◆ **Texte fourni**:

★ ★ ★

Procès Clearstream : Le cri de la gargouille.

( L'article qui suit est un article de polémique. La polémique est un art, sauf quand elle vise au dessous de la ceinture, auquel cas,
elle relève du règlement de compte plus ou moins sordide. En Guadeloupe, me semble-t-il, - par manque d'humour?- on les confond trop souvent. A tort. Les grands polémistes, au style parfois
féroce, après s'être attaqués sauvagement se retrouvent volontiers, à l'abri des regards indiscrets, autour d'un verre, voire d'un bon repas, pour échanger leurs impressions sur leur dernière
passe d'arme. " Pas mal la métaphore, me concernant dans votre péroraison? Bravo! " Oui mais votre réponse!! Mordious! "Rires partagés! Ainsi faisaient les grands
bretteurs du monde de la politique, ou des lettres, au temps où une moraline, aussi creuse qu'hypocrite n'avait pas stérilisé des débats désormais aussi mornes qu'inutiles. Ainsi faisaient
ces grands imprécateurs, Péguy et Jaurès, ou Fernand Laudet; Jaurès et Maurras; Bernanos et Maurras, toujours Maurras, le grand Maurras; Pierre Boutang et Maurice Clavel!

★ ★ ★

Données d'ancrage par coordonnées de pixels
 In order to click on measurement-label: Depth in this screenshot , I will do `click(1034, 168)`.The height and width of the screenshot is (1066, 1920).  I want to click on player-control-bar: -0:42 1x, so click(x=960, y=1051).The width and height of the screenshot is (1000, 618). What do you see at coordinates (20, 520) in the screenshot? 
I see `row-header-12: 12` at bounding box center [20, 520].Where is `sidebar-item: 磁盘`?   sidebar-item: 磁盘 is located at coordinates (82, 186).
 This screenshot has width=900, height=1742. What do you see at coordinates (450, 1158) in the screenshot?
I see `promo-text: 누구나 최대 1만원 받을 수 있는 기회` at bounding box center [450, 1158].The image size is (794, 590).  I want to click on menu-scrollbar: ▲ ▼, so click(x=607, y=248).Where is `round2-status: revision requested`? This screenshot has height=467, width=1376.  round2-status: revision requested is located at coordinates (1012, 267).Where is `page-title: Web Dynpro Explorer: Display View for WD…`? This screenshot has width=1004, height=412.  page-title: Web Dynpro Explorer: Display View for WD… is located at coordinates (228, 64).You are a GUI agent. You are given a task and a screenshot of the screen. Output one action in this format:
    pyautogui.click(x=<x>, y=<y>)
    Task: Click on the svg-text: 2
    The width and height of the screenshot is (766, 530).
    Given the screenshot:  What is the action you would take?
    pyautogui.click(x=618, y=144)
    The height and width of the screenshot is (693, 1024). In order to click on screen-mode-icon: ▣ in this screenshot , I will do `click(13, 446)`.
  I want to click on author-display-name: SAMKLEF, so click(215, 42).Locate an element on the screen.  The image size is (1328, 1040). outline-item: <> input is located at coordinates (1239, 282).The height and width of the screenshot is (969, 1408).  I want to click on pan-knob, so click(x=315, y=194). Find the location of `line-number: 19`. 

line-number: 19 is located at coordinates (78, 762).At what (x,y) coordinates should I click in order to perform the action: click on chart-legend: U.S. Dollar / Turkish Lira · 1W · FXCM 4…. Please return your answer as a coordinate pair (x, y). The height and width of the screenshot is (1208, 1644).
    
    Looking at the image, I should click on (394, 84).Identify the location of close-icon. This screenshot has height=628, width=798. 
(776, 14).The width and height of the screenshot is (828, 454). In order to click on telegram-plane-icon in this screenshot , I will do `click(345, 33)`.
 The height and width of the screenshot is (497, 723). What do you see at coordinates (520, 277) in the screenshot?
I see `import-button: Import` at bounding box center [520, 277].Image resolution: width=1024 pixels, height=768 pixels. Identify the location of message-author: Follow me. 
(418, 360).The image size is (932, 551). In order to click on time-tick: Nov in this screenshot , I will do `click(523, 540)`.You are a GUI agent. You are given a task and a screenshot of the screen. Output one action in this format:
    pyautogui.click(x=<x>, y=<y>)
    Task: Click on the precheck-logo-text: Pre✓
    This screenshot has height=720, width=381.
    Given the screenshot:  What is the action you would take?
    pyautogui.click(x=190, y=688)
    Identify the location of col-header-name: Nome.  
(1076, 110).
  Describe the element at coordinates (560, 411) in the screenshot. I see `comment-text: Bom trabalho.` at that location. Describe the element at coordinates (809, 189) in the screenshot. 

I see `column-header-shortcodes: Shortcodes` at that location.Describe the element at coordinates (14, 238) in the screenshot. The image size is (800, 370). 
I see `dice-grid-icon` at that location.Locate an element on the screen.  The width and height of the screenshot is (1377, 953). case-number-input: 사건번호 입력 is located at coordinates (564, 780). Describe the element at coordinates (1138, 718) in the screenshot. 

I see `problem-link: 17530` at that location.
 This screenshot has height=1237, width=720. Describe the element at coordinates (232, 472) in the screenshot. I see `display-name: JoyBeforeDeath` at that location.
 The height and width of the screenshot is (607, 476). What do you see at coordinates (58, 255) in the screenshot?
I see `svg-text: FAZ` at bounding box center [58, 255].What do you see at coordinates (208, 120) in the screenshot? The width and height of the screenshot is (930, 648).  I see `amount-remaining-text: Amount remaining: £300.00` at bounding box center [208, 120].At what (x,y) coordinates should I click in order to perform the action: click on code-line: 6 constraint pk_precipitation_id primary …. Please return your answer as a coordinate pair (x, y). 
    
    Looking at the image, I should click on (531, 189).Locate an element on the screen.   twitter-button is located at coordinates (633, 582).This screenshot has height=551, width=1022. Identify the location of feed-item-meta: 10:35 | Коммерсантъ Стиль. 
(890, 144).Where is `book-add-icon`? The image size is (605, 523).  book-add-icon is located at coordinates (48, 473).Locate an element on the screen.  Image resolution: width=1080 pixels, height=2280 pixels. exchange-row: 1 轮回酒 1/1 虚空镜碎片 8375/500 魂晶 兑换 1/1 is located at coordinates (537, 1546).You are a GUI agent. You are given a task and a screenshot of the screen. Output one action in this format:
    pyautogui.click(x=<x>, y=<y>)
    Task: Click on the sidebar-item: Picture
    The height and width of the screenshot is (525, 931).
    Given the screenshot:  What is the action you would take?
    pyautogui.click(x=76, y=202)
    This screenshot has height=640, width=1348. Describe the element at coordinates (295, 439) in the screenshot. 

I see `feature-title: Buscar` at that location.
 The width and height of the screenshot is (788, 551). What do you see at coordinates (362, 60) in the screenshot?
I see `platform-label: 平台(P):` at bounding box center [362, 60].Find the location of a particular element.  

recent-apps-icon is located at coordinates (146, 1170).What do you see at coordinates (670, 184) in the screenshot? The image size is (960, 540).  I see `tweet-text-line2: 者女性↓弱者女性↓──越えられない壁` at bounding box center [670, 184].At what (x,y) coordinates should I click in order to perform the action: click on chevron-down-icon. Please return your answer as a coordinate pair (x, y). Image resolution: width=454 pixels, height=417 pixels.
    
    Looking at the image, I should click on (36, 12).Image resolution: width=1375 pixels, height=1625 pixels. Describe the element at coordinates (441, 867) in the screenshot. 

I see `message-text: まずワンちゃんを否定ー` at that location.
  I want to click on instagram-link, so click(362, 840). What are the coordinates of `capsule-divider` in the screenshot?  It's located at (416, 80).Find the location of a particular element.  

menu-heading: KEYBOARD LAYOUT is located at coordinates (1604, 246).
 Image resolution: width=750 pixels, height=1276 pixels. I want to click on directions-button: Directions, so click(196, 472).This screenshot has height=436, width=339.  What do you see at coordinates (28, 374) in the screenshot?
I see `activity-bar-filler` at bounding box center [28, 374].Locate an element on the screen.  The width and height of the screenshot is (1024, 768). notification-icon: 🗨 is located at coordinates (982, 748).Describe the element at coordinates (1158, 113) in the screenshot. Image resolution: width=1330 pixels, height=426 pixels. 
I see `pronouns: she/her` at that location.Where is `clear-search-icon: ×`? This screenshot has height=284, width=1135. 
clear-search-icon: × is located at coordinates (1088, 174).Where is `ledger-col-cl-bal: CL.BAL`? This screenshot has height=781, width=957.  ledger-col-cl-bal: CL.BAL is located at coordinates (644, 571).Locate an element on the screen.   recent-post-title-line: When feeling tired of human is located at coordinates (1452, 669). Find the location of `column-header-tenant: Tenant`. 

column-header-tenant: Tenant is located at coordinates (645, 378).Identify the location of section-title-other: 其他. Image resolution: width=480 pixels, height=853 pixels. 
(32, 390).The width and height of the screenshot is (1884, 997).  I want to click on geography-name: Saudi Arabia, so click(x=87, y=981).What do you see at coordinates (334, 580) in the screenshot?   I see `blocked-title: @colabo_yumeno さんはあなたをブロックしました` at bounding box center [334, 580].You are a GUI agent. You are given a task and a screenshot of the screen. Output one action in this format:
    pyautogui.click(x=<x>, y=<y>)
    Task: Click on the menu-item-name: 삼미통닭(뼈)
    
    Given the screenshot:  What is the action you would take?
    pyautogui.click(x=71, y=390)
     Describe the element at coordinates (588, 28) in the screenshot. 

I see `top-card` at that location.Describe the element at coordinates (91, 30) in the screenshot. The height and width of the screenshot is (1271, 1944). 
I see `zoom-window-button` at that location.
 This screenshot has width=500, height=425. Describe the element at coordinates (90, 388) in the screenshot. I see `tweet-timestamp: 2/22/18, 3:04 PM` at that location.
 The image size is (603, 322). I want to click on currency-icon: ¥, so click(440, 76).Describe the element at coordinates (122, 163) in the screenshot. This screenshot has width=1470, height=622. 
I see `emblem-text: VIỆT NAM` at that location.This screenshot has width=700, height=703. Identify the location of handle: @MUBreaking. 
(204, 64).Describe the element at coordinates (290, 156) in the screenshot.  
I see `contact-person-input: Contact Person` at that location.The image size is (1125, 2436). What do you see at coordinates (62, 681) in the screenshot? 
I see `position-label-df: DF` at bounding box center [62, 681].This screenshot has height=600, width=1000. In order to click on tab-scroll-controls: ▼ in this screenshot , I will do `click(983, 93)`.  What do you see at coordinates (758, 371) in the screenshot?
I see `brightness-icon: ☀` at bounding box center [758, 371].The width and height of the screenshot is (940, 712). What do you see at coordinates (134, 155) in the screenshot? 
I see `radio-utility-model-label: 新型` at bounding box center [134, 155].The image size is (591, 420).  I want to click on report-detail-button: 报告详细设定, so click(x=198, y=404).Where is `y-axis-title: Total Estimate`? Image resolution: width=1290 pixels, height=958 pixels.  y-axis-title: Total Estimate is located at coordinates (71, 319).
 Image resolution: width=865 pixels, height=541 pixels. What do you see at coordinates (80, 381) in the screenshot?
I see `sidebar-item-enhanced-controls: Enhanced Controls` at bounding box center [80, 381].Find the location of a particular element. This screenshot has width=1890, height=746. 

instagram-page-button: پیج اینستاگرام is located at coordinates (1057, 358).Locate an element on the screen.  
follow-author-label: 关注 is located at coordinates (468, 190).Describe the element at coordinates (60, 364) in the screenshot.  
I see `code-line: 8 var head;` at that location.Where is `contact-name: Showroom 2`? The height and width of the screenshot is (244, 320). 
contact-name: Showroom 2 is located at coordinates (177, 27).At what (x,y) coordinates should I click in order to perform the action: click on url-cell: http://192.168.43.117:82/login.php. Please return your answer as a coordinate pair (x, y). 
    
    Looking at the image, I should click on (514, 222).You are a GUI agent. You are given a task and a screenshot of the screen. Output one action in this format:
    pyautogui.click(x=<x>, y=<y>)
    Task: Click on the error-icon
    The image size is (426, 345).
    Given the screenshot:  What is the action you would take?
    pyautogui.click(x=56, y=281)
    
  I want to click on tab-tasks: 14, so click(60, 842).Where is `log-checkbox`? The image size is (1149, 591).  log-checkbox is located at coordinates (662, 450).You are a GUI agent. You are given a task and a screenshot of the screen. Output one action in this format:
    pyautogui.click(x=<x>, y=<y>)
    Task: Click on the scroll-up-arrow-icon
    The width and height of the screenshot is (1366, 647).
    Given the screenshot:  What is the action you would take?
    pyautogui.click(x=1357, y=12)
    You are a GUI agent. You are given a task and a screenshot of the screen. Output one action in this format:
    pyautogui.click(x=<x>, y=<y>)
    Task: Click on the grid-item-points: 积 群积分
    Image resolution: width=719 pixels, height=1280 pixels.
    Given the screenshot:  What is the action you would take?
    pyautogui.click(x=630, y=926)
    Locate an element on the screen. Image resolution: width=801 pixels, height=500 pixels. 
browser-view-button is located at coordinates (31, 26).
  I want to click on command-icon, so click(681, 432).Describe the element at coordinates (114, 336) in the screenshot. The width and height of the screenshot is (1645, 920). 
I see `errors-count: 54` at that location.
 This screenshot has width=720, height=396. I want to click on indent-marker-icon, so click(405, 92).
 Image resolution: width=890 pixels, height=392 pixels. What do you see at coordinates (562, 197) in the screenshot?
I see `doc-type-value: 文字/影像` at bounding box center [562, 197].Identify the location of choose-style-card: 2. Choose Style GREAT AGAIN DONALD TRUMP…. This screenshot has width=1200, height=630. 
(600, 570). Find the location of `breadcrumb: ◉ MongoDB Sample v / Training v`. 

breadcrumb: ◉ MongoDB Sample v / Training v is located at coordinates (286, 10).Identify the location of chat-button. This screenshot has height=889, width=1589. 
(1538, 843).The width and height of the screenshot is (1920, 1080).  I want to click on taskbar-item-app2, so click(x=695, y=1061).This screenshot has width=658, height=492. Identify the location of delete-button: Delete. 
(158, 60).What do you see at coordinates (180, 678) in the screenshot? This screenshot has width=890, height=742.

★ ★ ★

◆ **Consigne**: D'après le texte fourni, que font volontiers les grands polémistes après s'être attaqués sauvagement ?

◆ **Corrigé**: Ils se retrouvent, à l'abri des regards indiscrets, autour d'un verre, voire d'un bon repas, pour échanger leurs impressions sur leur dernière passe d'arme.